Carlo and Marc, thank you for taking this issue in consideration.

Yes, I am aware of the enum of java.lang.Enum quick fix, but then, are you aware of the consequences it has for a cross-platform .NET/java class library? Each and every enum would have to be declared as:

type 
{$IFDEF JAVA}
  Myenum = public enum (a,b,c) of java.lang.Enum;
{$ELSE}
  Myenum = public enum (a,b,c);
{$ENDIF}

(or such, I didn’t check the syntax).

This is ugly, inconvenient and inappropriate for a high-level language that has a built-in support of enums.

Also, I would like to point out the lack and inconnsitency of enumeration functionality, the issue already raised in Can you enumerate an enum?

for el in Myenum do ... does not work on any of .NET or java;

for el: Myenum := low(Myenum) to high(Myenum) do ... works on .NET but fails to compile on java;

for el: Integer := low(Myenum) to high(Myenum) do ... compiles in java, but returns integers rather than strings.

IMO, a more consistent behavior should be provided for a cross-platform context.

I agree, and it’s on my list, but this is a very tricky issue to solve properly.

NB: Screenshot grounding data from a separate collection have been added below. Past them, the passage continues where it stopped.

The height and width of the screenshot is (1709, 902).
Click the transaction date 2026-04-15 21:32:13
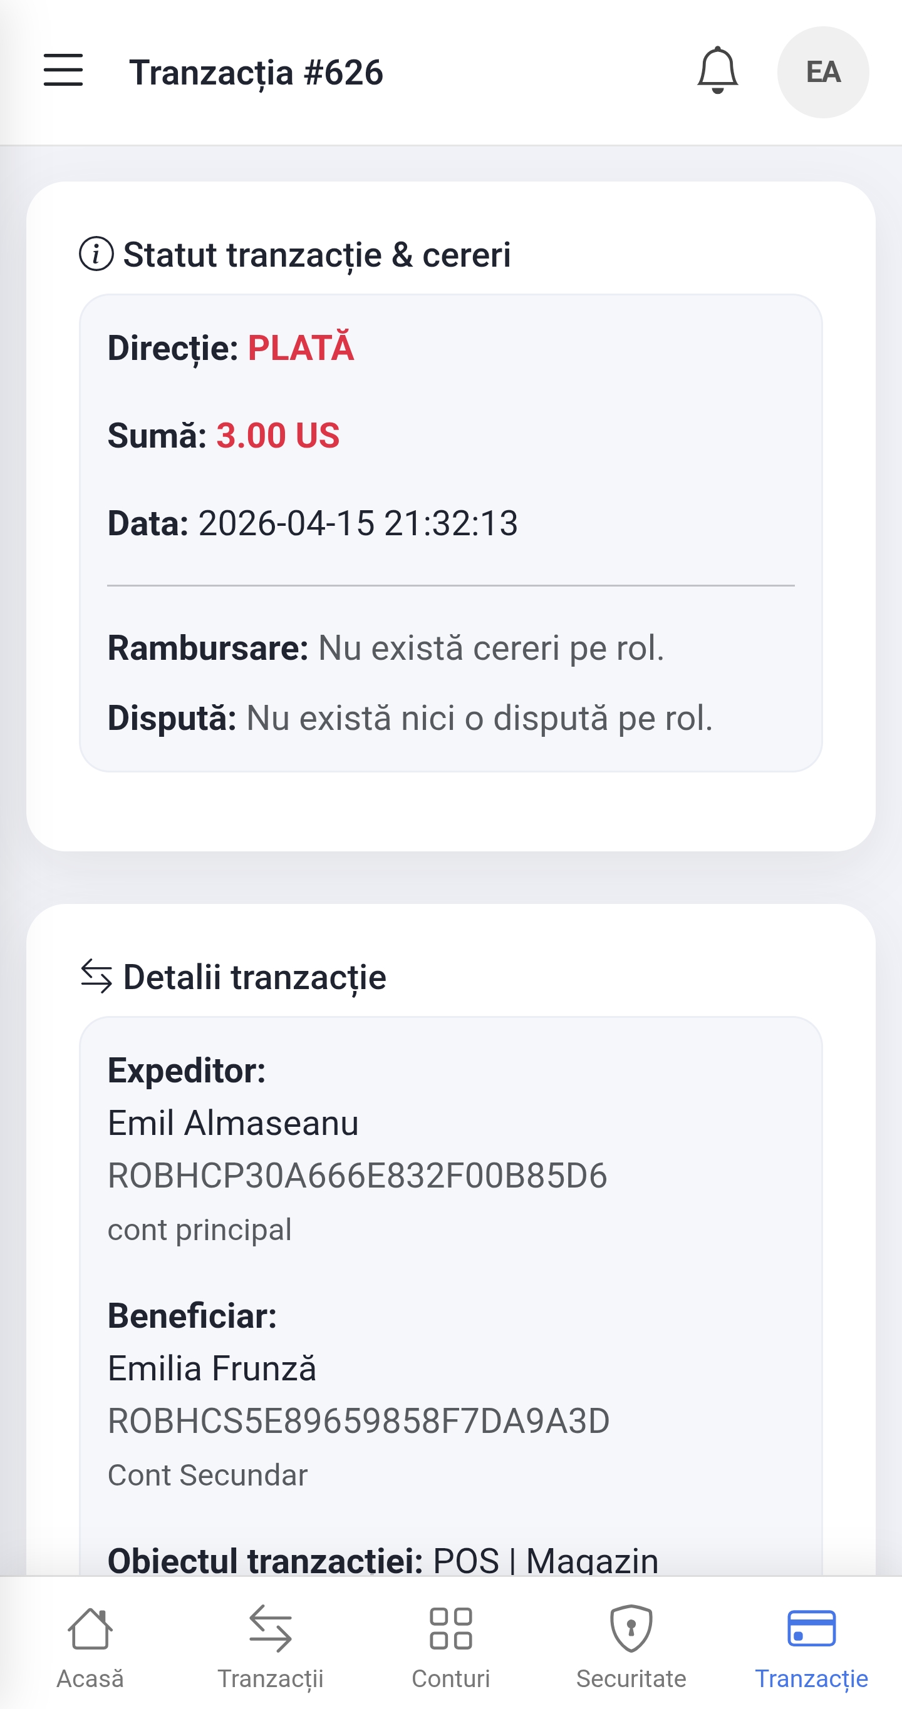[x=358, y=523]
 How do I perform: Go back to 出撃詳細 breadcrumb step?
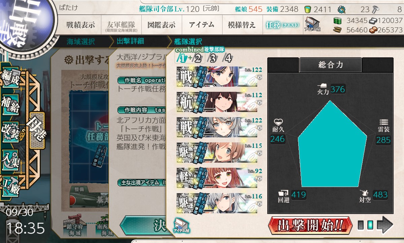[x=130, y=42]
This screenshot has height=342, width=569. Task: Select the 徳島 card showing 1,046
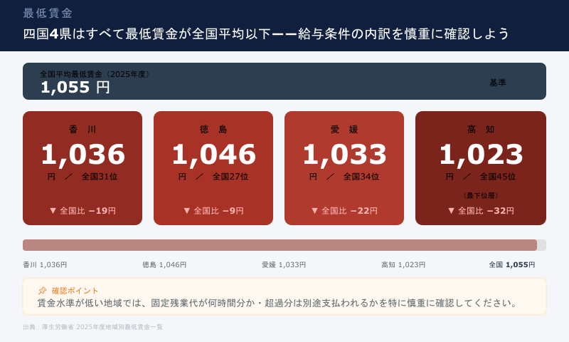[x=213, y=168]
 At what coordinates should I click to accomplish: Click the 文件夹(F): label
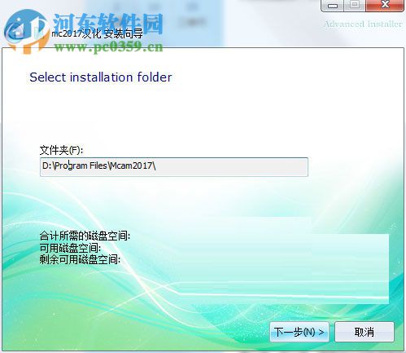tap(61, 150)
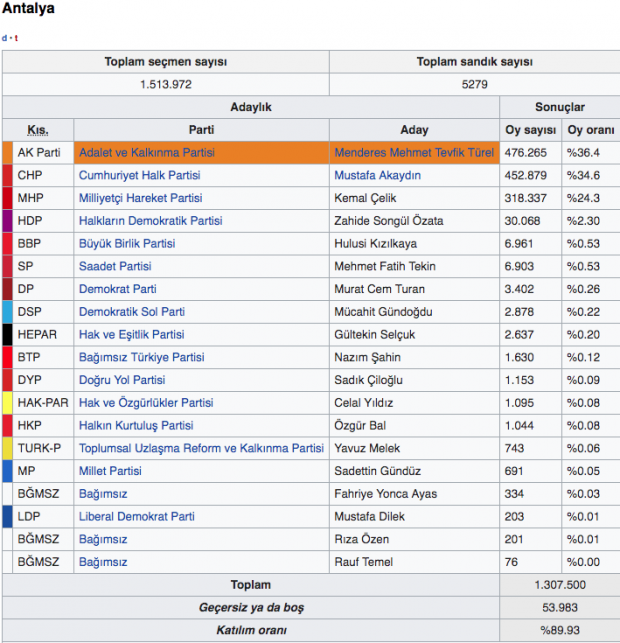Open the Büyük Birlik Partisi link
This screenshot has height=643, width=620.
127,244
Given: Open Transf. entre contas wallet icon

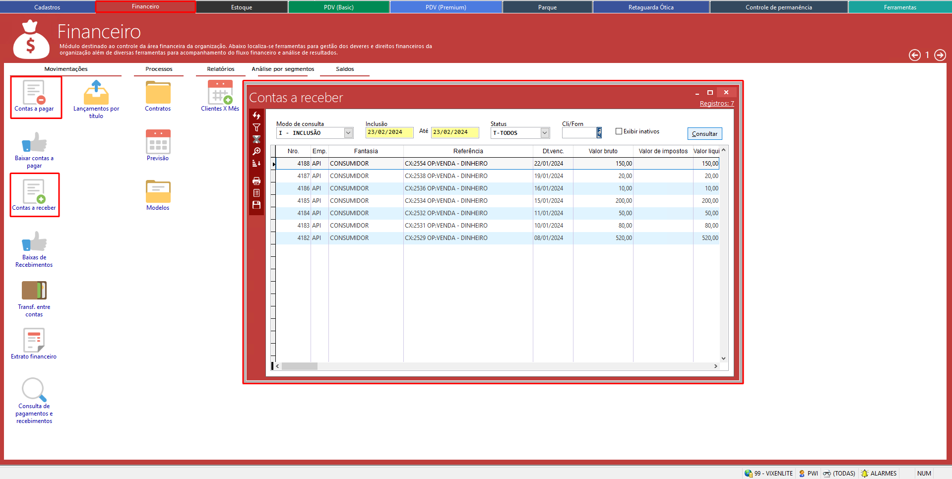Looking at the screenshot, I should pyautogui.click(x=34, y=291).
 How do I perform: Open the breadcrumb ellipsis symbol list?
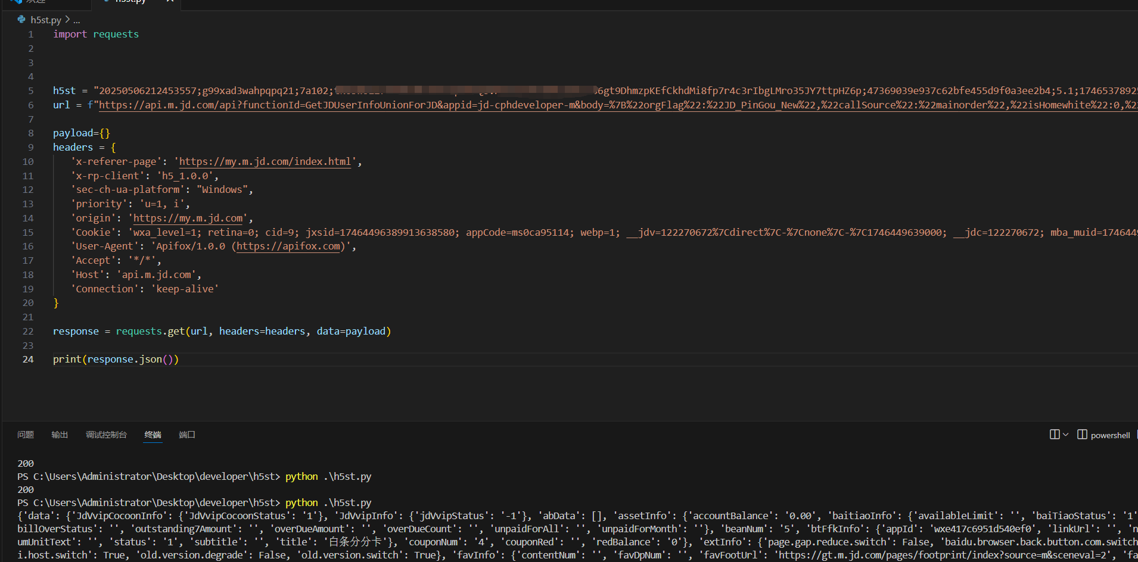[76, 20]
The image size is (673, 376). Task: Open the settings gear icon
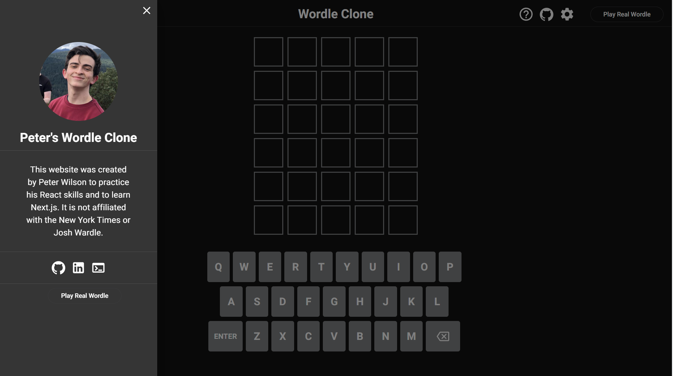click(x=567, y=14)

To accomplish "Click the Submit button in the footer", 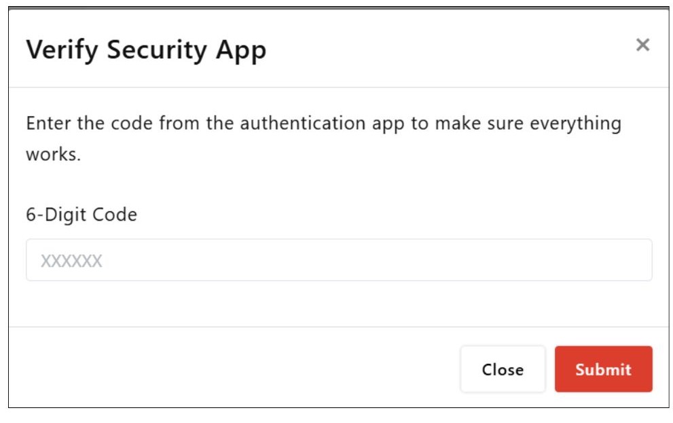I will pos(603,369).
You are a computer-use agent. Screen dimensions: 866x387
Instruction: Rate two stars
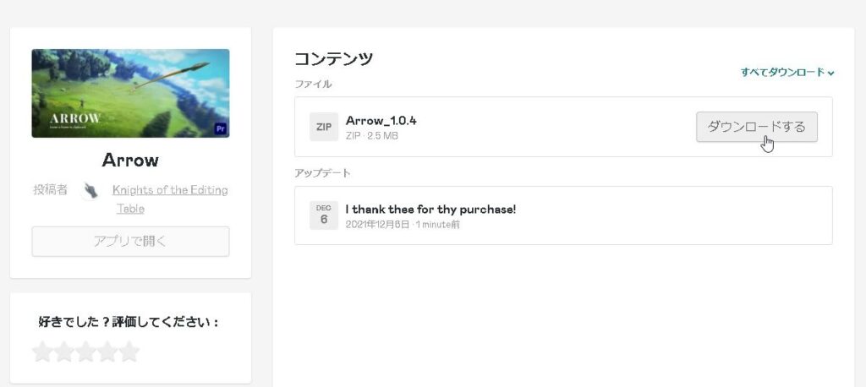(64, 352)
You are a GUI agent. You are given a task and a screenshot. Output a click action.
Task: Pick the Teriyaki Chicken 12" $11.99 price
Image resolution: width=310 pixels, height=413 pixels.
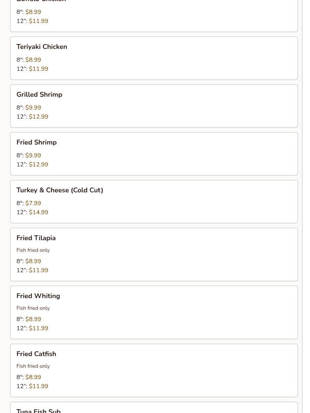point(32,69)
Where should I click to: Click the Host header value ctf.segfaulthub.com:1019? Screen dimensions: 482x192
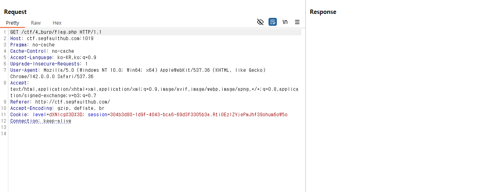60,38
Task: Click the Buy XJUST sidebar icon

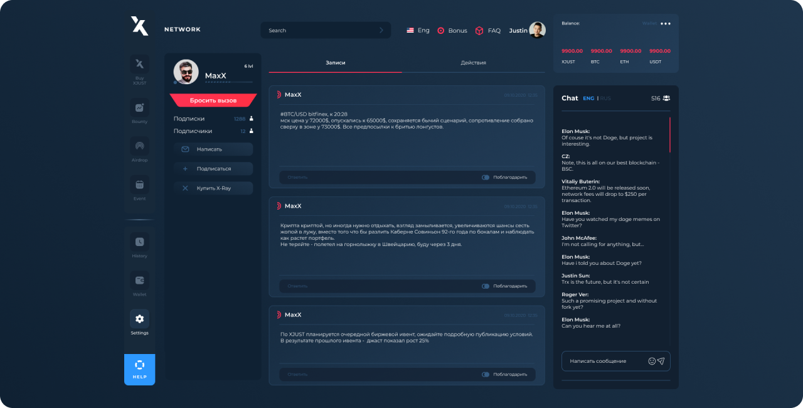Action: (x=139, y=64)
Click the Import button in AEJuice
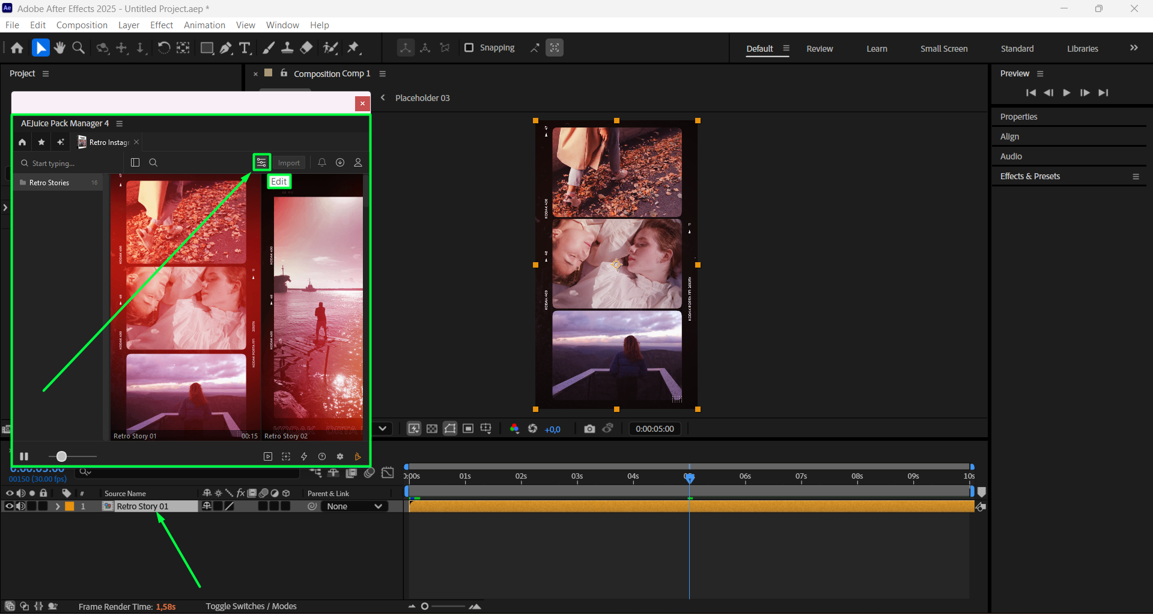This screenshot has width=1153, height=614. coord(288,163)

One further hac.workaroud rtf make this easier might be:

type 
{$IFDEF JAVA}
  EnumBase = public java.lang.Enum;
{$ELSE}
  EnumBase = Int32;
{$ENDIF}
  Myenum = public enum (a,b,c) of EnumBase;

this way, you only need an ifdef in one place, for the base type. still ugly, I agree, but better.

Great idea, thank you. This may even work and one $IFDEF instead of many would be perfectly acceptable.